> Records:

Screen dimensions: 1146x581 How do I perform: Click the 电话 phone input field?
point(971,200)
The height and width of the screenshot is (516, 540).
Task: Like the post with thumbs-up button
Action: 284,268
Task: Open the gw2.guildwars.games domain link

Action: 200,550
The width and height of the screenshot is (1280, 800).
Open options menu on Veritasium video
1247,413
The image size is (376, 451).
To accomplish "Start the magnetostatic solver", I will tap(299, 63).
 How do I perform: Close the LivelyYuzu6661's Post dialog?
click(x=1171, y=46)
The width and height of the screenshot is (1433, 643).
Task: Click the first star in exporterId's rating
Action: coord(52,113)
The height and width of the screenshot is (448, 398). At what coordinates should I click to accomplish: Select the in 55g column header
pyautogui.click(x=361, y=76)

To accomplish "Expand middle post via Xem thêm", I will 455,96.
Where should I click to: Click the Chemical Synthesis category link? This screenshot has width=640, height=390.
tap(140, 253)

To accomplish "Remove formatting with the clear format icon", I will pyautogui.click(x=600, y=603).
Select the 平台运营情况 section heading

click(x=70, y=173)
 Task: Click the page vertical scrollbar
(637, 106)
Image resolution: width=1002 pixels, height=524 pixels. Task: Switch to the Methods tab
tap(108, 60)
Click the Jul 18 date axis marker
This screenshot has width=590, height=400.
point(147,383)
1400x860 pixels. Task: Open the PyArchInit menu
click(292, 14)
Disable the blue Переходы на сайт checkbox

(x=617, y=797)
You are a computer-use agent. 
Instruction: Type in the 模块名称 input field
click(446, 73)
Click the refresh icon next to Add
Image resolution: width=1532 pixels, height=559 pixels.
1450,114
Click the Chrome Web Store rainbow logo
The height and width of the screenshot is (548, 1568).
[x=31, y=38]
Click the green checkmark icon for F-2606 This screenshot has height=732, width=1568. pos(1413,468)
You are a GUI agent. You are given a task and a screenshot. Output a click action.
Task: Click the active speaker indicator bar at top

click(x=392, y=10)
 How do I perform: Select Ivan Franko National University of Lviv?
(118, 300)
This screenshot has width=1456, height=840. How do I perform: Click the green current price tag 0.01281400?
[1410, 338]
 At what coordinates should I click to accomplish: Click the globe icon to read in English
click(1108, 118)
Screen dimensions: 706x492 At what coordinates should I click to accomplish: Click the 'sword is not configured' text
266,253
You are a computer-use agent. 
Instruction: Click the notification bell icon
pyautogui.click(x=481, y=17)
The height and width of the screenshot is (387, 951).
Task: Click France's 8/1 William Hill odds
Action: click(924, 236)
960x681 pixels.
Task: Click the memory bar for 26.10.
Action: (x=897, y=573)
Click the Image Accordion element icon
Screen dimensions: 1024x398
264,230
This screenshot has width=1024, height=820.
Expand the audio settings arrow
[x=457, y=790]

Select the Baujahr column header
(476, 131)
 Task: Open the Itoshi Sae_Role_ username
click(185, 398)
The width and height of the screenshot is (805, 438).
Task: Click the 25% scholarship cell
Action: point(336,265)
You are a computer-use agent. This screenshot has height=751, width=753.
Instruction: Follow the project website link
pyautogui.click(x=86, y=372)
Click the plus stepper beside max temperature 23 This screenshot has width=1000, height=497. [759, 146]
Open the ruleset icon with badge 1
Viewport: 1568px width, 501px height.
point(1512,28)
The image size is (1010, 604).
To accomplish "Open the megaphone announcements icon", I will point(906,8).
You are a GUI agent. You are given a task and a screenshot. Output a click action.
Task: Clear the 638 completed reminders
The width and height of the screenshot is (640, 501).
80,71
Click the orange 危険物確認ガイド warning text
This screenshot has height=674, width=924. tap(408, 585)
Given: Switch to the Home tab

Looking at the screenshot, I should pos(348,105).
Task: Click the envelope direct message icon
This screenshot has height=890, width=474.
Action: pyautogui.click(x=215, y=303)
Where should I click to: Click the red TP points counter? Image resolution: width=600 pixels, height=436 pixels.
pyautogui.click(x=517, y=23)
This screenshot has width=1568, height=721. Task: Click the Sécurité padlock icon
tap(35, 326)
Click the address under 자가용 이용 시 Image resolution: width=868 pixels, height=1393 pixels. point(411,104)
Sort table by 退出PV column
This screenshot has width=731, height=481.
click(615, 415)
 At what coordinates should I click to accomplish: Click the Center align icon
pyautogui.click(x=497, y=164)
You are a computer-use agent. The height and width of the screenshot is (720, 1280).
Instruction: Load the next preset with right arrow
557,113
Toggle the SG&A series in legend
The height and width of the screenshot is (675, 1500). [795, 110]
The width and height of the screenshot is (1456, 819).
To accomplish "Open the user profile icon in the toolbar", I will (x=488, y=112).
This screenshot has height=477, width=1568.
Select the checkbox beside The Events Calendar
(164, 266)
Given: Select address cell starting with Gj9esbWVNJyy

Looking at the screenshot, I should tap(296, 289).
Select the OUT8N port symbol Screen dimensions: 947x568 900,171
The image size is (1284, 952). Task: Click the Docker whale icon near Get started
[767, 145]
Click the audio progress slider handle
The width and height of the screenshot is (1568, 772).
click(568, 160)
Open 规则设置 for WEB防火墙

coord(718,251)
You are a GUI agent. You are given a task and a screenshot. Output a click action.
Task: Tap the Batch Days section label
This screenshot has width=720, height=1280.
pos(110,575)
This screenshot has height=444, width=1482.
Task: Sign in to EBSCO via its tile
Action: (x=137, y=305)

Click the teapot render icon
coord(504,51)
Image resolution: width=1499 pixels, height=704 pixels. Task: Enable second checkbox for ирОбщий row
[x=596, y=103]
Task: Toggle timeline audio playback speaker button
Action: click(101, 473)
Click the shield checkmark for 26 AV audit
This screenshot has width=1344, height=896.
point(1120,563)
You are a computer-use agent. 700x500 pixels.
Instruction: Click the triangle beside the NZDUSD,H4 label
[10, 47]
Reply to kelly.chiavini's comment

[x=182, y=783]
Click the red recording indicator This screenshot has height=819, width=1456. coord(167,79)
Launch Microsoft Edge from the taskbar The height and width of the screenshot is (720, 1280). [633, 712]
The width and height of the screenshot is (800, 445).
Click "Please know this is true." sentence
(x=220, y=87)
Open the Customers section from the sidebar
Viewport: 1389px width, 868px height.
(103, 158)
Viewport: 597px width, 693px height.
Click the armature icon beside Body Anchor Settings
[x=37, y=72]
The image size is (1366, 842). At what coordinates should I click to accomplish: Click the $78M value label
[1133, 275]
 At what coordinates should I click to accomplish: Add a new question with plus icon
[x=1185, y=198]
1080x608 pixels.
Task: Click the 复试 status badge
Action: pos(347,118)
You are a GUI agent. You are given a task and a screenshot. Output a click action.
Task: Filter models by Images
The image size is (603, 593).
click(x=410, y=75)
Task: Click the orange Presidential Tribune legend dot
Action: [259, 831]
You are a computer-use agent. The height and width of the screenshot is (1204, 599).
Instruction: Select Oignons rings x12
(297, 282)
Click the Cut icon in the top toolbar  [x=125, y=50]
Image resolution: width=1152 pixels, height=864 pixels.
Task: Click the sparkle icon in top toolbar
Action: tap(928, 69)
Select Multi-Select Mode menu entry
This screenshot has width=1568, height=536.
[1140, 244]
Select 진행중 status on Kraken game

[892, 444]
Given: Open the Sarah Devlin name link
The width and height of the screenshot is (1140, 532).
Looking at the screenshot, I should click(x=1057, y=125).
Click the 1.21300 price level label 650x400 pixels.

> What you have to do: Scan the records above for the word "from" and return every line where it occurs.

> Answer to the problem:
Launch Microsoft Edge from the taskbar The height and width of the screenshot is (720, 1280). [633, 712]
Open the Customers section from the sidebar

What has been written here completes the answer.